Afin que la transmission universelle du patrimoine de l’entrepreneur individuel puisse s’opérer efficacement et pour faciliter sa mise en œuvre, le législateur a écarté le jeu de plusieurs règles susceptibles d’interférer avec le transfert.
L’article L. 526-29 du Code de commerce prévoit ainsi que ne sont pas applicables au transfert universel du patrimoine professionnel d’un entrepreneur individuel, toute clause contraire étant réputée non écrite :
- L’article 815-14 du Code civil
- Cette disposition régit le droit de préemption dont sont titulaires les coïndivisaires d’un bien en cas de cession d’une quote-part indivise par un indivisaire à un tiers.
- L’article 1699 du Code civil
- Cette disposition régit la cession d’un droit litigieux
- Les articles L. 141-12 à L. 141-22 du Code de commerce
- Ces dispositions régissent le privilège du vendeur de fonds de commerce
Aussi, dans l’hypothèse où le patrimoine de l’entrepreneur individuel comprendrait un bien indivis ou un fonds de commerce, la transmission de ce patrimoine ne pourra ainsi pas se heurter à l’exercice du droit de préemption d’un coindivisaire ou à la mise en œuvre du privilège du vendeur.

__________

▶ _EXERCICES À FAIRE_:
**1.** Reproduisez le passage du texte sur le patrimoine de l'entrepreneur individuel qui commence à « Afin que la » et se termine à « avec le transfert. ».
**2.** Dans le texte sur le patrimoine de l'entrepreneur individuel, résumez en une phrase plus courte le paragraphe qui commence par « Aussi, dans l'hypothèse », sans perdre ses faits essentiels.
**3.** Énumérez les dispositions que l'article L. 526-29 du Code de commerce déclare non applicables au transfert, selon le texte sur le patrimoine de l'entrepreneur individuel.

Entrées du jeu de données:
__________

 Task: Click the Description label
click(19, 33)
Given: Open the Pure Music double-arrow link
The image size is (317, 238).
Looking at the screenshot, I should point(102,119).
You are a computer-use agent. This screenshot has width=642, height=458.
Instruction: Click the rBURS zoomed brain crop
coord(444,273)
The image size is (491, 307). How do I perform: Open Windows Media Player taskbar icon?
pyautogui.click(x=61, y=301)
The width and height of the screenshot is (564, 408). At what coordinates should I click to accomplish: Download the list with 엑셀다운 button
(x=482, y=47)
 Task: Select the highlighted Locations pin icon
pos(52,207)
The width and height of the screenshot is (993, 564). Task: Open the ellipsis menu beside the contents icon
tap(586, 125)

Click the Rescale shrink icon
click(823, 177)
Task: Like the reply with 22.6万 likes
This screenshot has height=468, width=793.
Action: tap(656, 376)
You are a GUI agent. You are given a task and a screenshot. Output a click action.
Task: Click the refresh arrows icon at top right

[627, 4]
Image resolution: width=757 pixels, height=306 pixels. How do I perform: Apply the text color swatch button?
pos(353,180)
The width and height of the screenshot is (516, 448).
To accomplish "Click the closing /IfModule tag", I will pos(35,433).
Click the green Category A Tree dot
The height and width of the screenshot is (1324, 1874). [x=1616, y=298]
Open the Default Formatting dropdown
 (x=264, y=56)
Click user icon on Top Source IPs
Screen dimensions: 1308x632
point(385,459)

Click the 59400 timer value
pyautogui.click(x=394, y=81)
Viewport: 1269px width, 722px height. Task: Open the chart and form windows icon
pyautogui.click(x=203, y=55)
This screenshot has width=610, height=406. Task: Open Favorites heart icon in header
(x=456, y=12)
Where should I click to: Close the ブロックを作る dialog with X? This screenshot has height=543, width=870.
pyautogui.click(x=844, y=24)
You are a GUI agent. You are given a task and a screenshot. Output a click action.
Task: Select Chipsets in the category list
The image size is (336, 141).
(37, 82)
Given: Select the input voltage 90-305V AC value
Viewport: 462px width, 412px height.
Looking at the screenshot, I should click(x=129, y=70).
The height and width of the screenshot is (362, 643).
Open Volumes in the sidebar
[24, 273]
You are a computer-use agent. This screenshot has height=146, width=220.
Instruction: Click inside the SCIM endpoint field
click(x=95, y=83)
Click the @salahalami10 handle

__________

▶ _RÉPONSES AUX EXERCICES_:
**1.**
Afin que la transmission universelle du patrimoine de l’entrepreneur individuel puisse s’opérer efficacement et pour faciliter sa mise en œuvre, le législateur a écarté le jeu de plusieurs règles susceptibles d’interférer avec le transfert.

**2.** Si le patrimoine de l'entrepreneur individuel comprend un bien indivis ou un fonds de commerce, sa transmission ne peut être bloquée ni par le droit de préemption d'un coïndivisaire ni par le privilège du vendeur.

**3.**
- L'article 815-14 du Code civil
- L'article 1699 du Code civil
- Les articles L. 141-12 à L. 141-22 du Code de commerce